Had it not been for a tad of bad luck, or possibly a disinterested meet official, Hardt might have claimed the title.

After taking a lead midway through the course, Hardt was cruising to what appeared to be a sure victory.

About 900 meters before the finish, Hardt spied an official she thought was marking the course. However, the official was out of position and Hardt took a wrong turn.

Realizing the mistake, she retraced her steps and found her way back onto the course where she immediately engaged in a nose-to-nose battle with Denike.

The wrong turn, Lady Longhorn team coach and founder Chuck Hardt said, probably cost Whitney about 10 to 15 yards.

The fact the young runner was able to make up for the lost time and challenge for the championship was pretty amazing," the coach said.

Although she is a seasoned Junior Olympic runner and has participated in age group competition on both the state and national levels, Whitney admits she felt the pressure of competing for the first time in the prep championships.

"I was nervous before the race but when the gun went off, I started feeling better," she said.

As she sped her way through the course, the rigorous demands of the often-lonely sport soon tested her mental and physical resolve, she said.

"I got really tired and had to keep telling myself that pain is temporary, but pride is forever," she said. "That kind of kept me going."

Making Whitney's state accomplishment even more impressive is the fact she found success at a very young age. Most of her opponents, including Denike, are seniors wrapping up their prep careers.

Among the veterans Whitney was able to dethrone was two-time Class 3A defending champ Ciji Honahnue of Tuba City. Due partly to the presence of Whitney, Honahnue had to settle for fourth place while running the course in almost the same time she did last year.

With three more years to hone her incredible running skills, Whitney has left little doubt she will be a prominent fixture on the state racing scene for seasons to come.

Also capturing the attention of the many coaches and fans on hand Saturday was Whitney's ET. Her clocking (19:31) was a full two seconds faster than that of Class 4A state champion Jennifer Klein of Prescott.

In addition to the efforts of Whitney, the Lady Horns received highly commendable showing from four other point producers.

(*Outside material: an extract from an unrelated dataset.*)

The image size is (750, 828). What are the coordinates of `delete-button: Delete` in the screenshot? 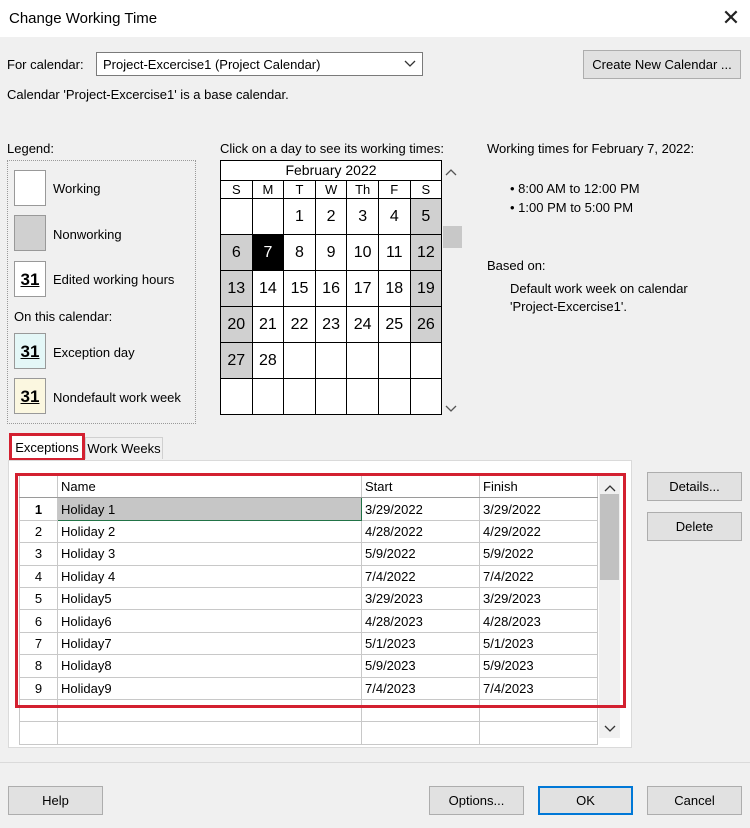 It's located at (694, 526).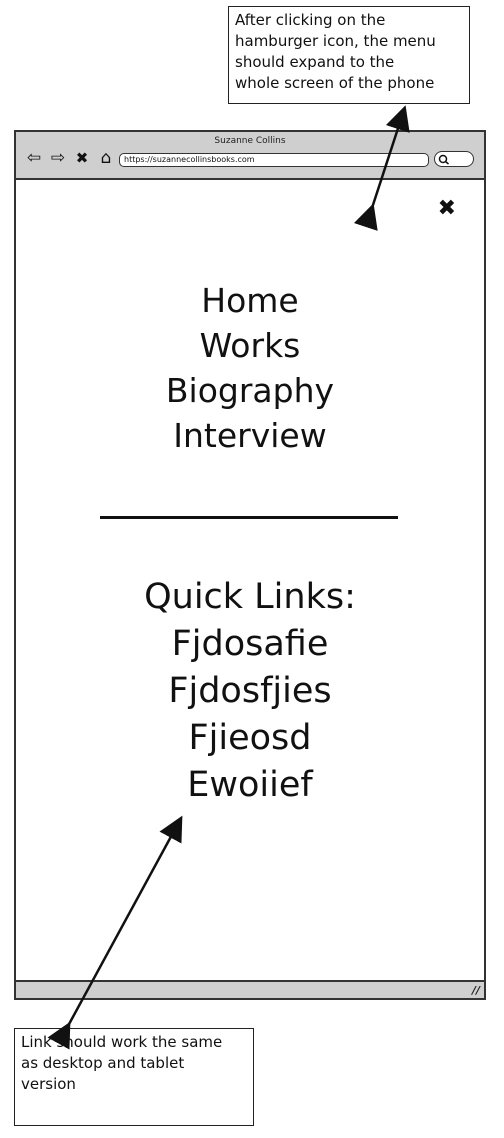  Describe the element at coordinates (310, 20) in the screenshot. I see `annotation-line: After clicking on the` at that location.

Leighanne Haynes finished 10th (20:39), Shalynn McGee was 17th (21:10), Michelle Closs 21st (21:20) and Lily Florez 32nd (22:09) in the 128-runner field.

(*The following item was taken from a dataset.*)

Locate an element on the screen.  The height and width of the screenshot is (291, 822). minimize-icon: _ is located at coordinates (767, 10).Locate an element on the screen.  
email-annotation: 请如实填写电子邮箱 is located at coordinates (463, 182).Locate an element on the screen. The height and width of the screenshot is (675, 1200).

Haynes running with a side stitch was able to significantly improve her time over what she ran in last year's meet (22:01). McGee and Closs also bested their 1999 efforts of 23:10 and 22:26.

Although only five runners are scored from each team, the Lady Horns were represented by Amy Davis (55th; 23:01) and Mary Mendoza (70th; 23:50).

Horns state runners-up

The efforts of Whitney and her teammates lifted the Lady Longhorns to the best showing ever turned in by a PHS cross country team.

Finishing as state silver medalists with 75 points, the Horns trailed only powerful Tuba City (43) which had four runners finish among the top 10.

Tuba's ascension to the crown was no surprise in the Horn camp. Only days prior to the meet, coach Hardt predicted the path to the state championship would go through Tuba.

In an all school classifications (1A through 5A) poll compiled by coaches at the regular season's end, the tradition-rich Warriors were second-ranked behind 5A powerhouse Tempe Desert Vista. The East Region champion Lady Horns held down the state 10th-place ranking in the same poll.

TC and Payson were the only 3A schools included in the poll dominated by Phoenix and Tucson teams.

Although the state meet marks the end of the 2000 prep campaign, many of the Lady Horn runners will continue to participate in Junior Olympic track and field events.

Some, including Whitney, are slated to travel to Phoenix Thunderbird Park Saturday for the first of those meets.

Also, the multi-talented Whitney hung up her running spikes Monday afternoon long enough to don basketball sneakers. She says she is eager to try out for the PHS girls basketball team being coached by her father, Shaun Hardt.

"Running is fun," she said, "but I'm looking forward to basketball too."